El mundo está lleno de ególatras, cobardes, asesinos, estúpidos irrecuperables, vanidosos extremos y estafadores afectivos. Por eso, ahora que está de moda la palabra “visibilidad” —aparentemente, las cosas deben verse para completar su existencia— es importante que cada tanto alguien los haga jugar juntos, y en ese acto nos recuerde que existen. Ya lo hizo Jorge Asís con los cuentos del libro Fe de ratas, donde hay relatos como el de un personaje de corbata que invita a almorzar a un indigente y lo deja pagando. Y acaba de hacerlo Leila Guerriero con la edición de Los malos (editorial de la Universidad Diego Portales de Chile): un libro donde 13 periodistas trabajan perfiles de seres abyectos de todo el continente latinoamericano y logran descubrir en ellos una génesis profundamente humana e inquietante.

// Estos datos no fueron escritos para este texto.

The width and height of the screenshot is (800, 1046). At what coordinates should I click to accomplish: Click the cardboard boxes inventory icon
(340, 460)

Relatos salvajes consigue algo parecido: a la manera de ciertas películas de horror, funciona como un espejo que nos devuelve la imagen propia con el demonio en la frente. Sólo así se explica lo que pasa con ‘Bombita’, el cuarto episodio, en el que un hombre dinamita una dependencia pública y todos aplaudimos de gozo. Amamos a ese personaje: es nuestro embajador en el país de la opresión y la revancha. Ahí se lo ve en un atasco, llegando tarde al cumpleaños de su hija. Ahí se lo ve yendo a una oficina del Estado para recuperar un auto que en una semana le fue llevado dos veces por la grúa. Ahí circula el hombre por un espacio urbano abrumador —el centro de Buenos Aires—, hasta que un día se cansa. ¿De qué? Probablemente de todo. Y decide poner un explosivo en una delegación del organismo de infracciones.

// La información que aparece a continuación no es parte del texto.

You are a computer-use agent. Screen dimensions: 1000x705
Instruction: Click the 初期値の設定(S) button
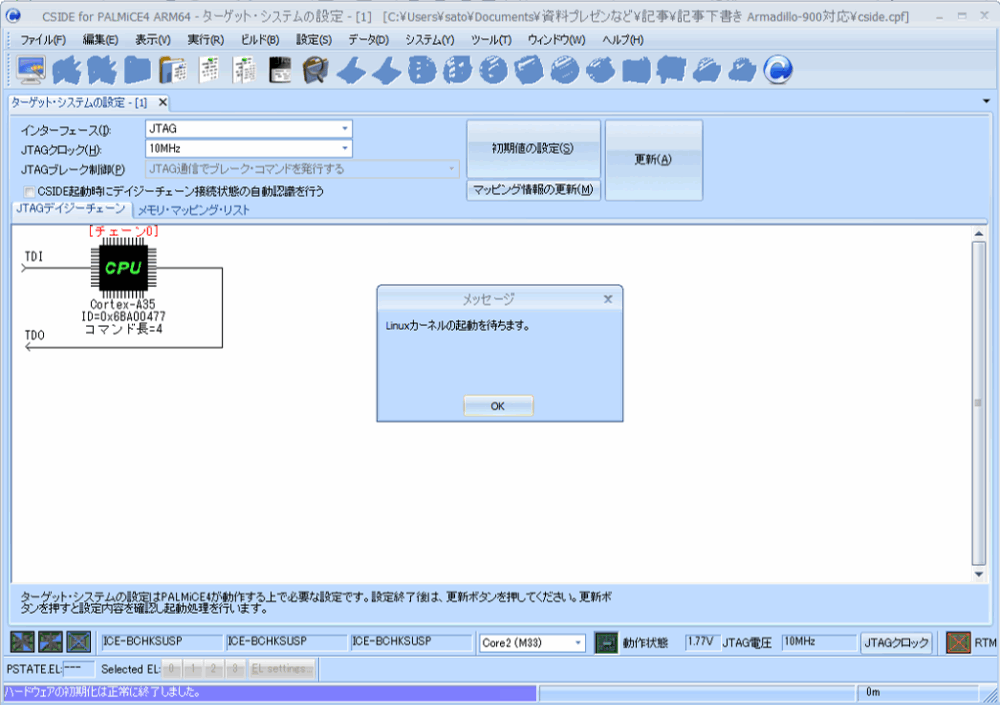(533, 148)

¿Qué vuela en ese acto? Las instituciones. Que es lo que Szifrón revienta en cada uno de sus episodios. En ‘La propuesta’, el quinto capítulo, vuela el Poder Judicial cuando una familia de la zona norte bonaerense soborna a un juez para salvar a su hijo de la cárcel (ese decoro hipócrita de las clases altas recuerda a Claudia Piñeiro y sus novelas Betibú y Las viudas de los jueves). Y en ‘Hasta que la muerte nos separe’ vuela por los aires la institución del matrimonio. Este capítulo muestra una fiesta de bodas excesiva donde la novia se entera de que el novio la engaña con una de las invitadas. Las tragedias con novias tienen ese ingrediente extra del vestido blanco, esa especie de cremosidad textil que vuelve todo más dramático pero también más ridículo. Se puede ver en ‘Mujeres desesperadas’, otro cuento de Schweblin en el que una novia es abandonada en la ruta porque su consorte se hartó de esperar a que saliera del baño. Y también en Relatos salvajes, donde Szifrón usa a su personaje para trabajar la peligrosidad de la revancha. Es en este detalle donde estriba la esencia que hace de la película un producto incómodo: con tal de romper al otro, somos capaces de destruirnos a nosotros mismos. Y eso de animal no tiene nada. Y de local, tampoco. Relatos salvajes, de hecho, abre y cierra con episodios que anclan en escenarios universales: primero un avión, y por último la terraza de un salón de fiestas desde la que puede contemplarse la ciudad de Buenos Aires. Que de lejos, y de noche, es muy parecida a cualquier ciudad del mundo.